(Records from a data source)
....

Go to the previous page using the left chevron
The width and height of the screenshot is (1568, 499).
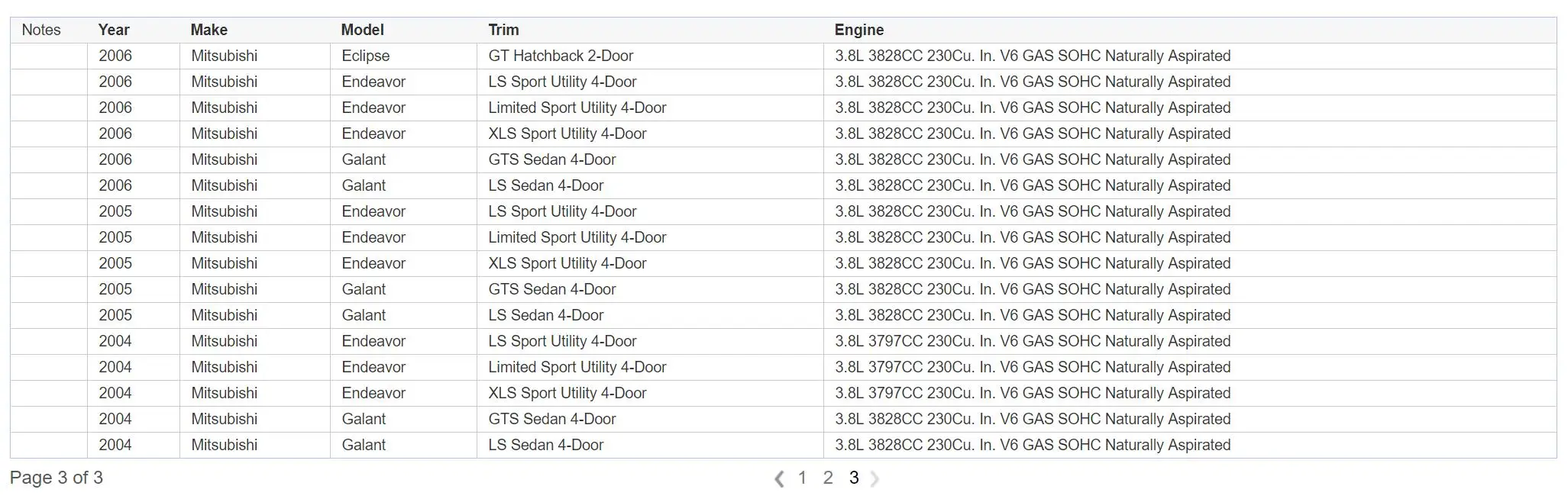pyautogui.click(x=779, y=478)
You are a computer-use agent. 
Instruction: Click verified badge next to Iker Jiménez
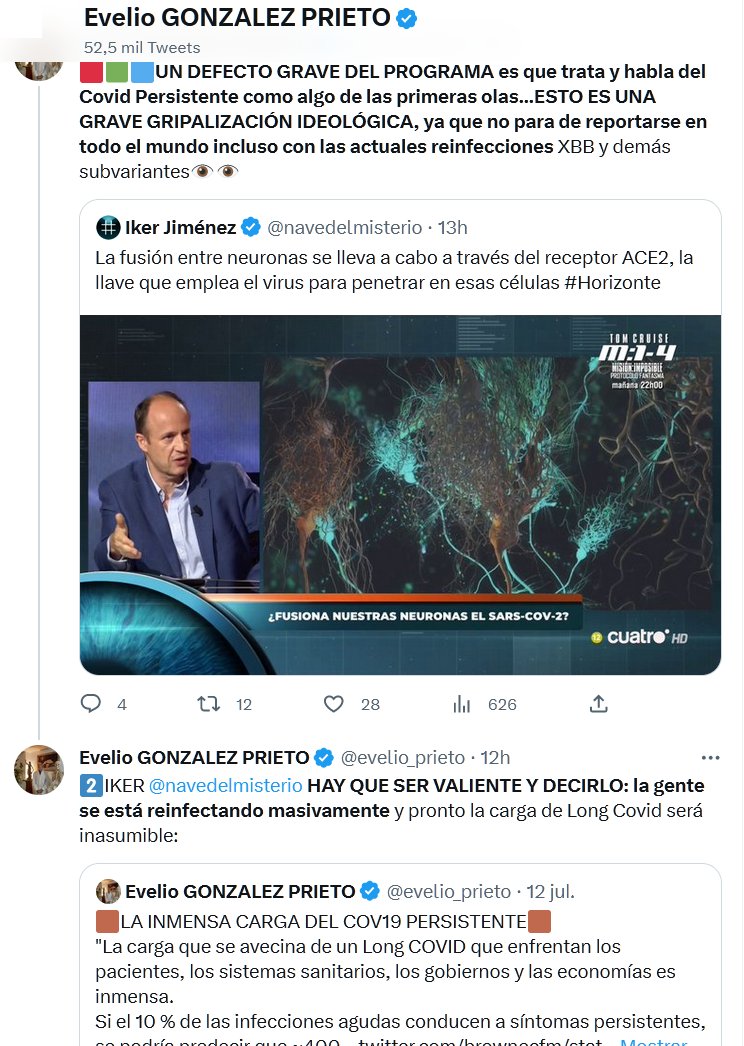(x=251, y=227)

....

■ **Task instructions**
Repeat the data exactly, without the pictures.

■ **Your solution**
Go to the previous page using the left chevron
The width and height of the screenshot is (1568, 499).
pyautogui.click(x=779, y=478)
You are a computer-use agent. 
Instruction: Click verified badge next to Iker Jiménez
(x=251, y=227)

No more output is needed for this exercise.